Search code examples
apache-sparkpysparkelasticsearch-hadoop

Spark Web UI "take at SerDeUtil.scala:201" interpretation


I am creating a Spark RDD by loading data from Elasticsearch using the elasticsearch-hadoop connector in python (importing pyspark) as:

es_cluster_read_conf = {
    "es.nodes" : "XXX",
    "es.port" : "XXX",
    "es.resource" : "XXX"
}

es_cluster_rdd = sc.newAPIHadoopRDD(
        inputFormatClass="org.elasticsearch.hadoop.mr.EsInputFormat",
        keyClass="org.apache.hadoop.io.NullWritable", 
        valueClass="org.elasticsearch.hadoop.mr.LinkedMapWritable", 
        conf=es_cluster_read_conf)

Now, if I only have these 2 commands in my file and run it, on the Spark Web UI for Application Details, I see on job as: take at SerDeUtil.scala:201

I have 2 questions now:

1) I was under the impression that in Spark RDDs are computed lazily i.e, if no action is applied, there would not be any job launched.
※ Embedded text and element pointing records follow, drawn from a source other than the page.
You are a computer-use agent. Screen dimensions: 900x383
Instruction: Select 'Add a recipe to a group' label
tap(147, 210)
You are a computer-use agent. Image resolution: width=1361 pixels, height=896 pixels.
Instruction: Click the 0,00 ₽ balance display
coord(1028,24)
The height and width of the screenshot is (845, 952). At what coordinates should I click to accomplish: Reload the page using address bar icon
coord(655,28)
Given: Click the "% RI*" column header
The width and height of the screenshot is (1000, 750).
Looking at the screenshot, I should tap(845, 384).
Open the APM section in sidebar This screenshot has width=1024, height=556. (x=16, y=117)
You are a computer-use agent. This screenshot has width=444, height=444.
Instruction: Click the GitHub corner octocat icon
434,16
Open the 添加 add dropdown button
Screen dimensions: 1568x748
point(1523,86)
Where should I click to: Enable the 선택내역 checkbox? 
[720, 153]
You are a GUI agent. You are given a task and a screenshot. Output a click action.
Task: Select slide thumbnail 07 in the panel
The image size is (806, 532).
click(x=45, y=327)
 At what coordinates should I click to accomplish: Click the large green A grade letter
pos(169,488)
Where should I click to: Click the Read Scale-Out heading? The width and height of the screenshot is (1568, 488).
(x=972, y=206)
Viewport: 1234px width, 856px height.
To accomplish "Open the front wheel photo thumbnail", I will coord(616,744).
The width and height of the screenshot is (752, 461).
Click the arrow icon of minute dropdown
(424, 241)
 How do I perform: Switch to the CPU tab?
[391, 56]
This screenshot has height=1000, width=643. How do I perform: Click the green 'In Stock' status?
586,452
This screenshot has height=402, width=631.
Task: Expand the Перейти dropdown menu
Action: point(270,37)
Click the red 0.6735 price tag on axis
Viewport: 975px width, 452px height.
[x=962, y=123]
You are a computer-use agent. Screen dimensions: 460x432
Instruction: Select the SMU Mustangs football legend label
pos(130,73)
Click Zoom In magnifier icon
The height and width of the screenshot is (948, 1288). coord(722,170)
In the above scenario, I am not applying any action, yet I see a job as being run on the web UI.

2) If this is a job, what does this "take" operation actually mean? Does this mean that the data is actually loaded from my ElasticSearch node and passed to Spark node ? I understand some jobs as being listed as collect, count, etc because these are valid actions in Spark. However, even after doing extensive research, I still couldn't figure out the semantics of this take operation.


Solution

  • I was under the impression that in Spark RDDs are computed lazily i.e, if no action is applied, there would not be any job launched. I

    This is more or less true although there a few exceptions out there when action can be triggered by a secondary task like creating partitioner, data conversions between JVM and guest languages. It is even more complicated when you work with high level Dataset API and Dataframes.

    If this is a job, what does this "take" operation actually mean? Does this mean that the data is actually loaded from my ElasticSearch node and passed to Spark node?

    It is a job and some amount of data is actually fetched from the source. It is required to determine serializer for the key-value pairs.